Eventually, the other team made their way toward the field from the other side and awaited a response from Hung Like A Vagina who was trying to create “rules among hashers.” Flippy Cock and Poonshine had taken the nectar of one team and was tracked by Hung Like A Vagina who brought them to the light so others could rejoice in the sweet happiness of what was inside their container. I remember hearing Hung Like A Vagina yelling “one minute!!” as a precursor to start something. At this point, with the Hash Flag again in plain sight, NFHN Harold casually strolled up to it and claimed it for the other side this time. Finally, balloons began to occupy the sky as they fell upon each other and water guns were going off as if they were climatic releases. After about five minutes of what was supposed to be something epic, the “towel” was thrown and everyone made their way back to Hung’s casa. Now don’t get me wrong, the enjoyment was definitely had by all, as who doesn’t like a good water gun and balloon fight, especially with some sort of cum jizz as a surprise. Oh, and we must have invaded some poor little girl’s territory because as we were making our way back to Hung’s casa along the asphalt, some little “puppy” armed with a pool noodle, took whatever revenge she thought she needed on the expense of the hasher’s backs. Of course, as soon as the first hash song started, she was nowhere to be seen.
About this time, I had to depart the festivities for a prior engagement, but I performed some intel with others present and was informed of the remaining debauchery. Flippy Cock made her special jello shots and pudding shots to share and they were enjoyed by all. Circle began on the back patio of the house and was quickly moved to the yard due to claustrophobia. Accusations were dealt with utilizing the fence, a line up and several balloons. Hung Like A Vagina could not keep his claws off of Pinkie, and she finally had enough, but she thought it was Red River Cock Trigger, and basically cold cocked him real good. At some point, Red River Cock Trigger had so much excitement built up that he could not contain himself anymore, or the glorious nectar, jello and pudding as it all came up….someone must have pulled his “trigger.”

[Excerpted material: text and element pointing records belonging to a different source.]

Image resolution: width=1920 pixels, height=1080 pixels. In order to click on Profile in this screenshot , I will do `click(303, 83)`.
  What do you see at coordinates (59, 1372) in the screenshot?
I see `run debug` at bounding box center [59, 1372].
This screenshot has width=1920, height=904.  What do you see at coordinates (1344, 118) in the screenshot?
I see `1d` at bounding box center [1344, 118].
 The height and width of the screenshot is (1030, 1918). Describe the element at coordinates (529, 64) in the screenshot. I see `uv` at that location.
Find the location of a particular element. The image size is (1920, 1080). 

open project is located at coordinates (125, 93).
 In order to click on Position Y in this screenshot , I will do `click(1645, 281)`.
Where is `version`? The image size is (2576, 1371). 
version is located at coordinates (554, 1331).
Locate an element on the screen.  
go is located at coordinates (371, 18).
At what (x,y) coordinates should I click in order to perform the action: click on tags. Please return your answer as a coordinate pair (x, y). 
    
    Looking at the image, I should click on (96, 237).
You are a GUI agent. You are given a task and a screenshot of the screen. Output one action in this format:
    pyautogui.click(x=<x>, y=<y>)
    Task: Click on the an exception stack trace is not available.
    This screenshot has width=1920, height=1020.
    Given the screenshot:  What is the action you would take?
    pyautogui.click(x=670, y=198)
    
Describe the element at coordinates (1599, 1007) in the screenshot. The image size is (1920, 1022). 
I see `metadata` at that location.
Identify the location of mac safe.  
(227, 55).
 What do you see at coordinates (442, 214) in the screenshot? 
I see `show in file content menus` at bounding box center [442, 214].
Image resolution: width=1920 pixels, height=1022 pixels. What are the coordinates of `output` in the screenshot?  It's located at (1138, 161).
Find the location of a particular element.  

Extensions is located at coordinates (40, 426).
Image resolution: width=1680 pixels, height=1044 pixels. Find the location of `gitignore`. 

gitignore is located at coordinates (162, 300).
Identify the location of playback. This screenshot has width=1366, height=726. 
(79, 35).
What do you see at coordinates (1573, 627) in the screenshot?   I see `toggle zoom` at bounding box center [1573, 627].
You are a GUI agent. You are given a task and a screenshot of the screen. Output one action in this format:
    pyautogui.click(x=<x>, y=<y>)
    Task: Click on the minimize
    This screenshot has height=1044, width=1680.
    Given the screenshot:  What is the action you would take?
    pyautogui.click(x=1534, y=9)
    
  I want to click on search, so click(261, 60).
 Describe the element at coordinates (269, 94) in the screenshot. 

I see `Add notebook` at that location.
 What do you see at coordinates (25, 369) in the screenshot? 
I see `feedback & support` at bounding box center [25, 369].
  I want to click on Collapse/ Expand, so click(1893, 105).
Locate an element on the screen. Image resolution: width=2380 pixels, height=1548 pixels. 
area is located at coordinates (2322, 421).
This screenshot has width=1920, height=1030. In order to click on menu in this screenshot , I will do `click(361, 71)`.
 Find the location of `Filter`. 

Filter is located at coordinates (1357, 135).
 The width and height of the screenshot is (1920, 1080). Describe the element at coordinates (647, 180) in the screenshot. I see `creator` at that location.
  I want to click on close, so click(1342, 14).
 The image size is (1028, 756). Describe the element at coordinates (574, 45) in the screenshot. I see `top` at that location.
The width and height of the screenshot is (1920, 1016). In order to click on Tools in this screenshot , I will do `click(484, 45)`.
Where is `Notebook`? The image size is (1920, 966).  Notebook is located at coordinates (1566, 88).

There has to be something said about the trails that have been recently conducted by Hung Like A Vagina at his casa, as the intel gathered from this one depicted him yet again as a “whiny little bitch.” I even heard that he began speaking Whinese and also had to be put down for a nap at some point. This is what ultimately led to A Lil Pinkie Will Do passing the Hash Trash on to Hung Like A Vagina. I’m not quite sure, but isn’t this the second time he has had the Hash Trash? Anyway, the circle continued and eventually two namings commenced. NFHN Harold and NFHN Shaun were called into circle, asked the multitude of inappropriate questions where the absolute best responses were given, and then led away as the named hashers threw out name ideas. Many great ideas for names came about for both of them, but the two of them were finally named. It even took three hashers to cover the ears of NFHN Jodi and sing in unison the Game of Thrones theme song while a story was being told of NFHN Harold. NFHN Shaun was named Rainblow Enema and NFHN Harold was named Captain Hook Her.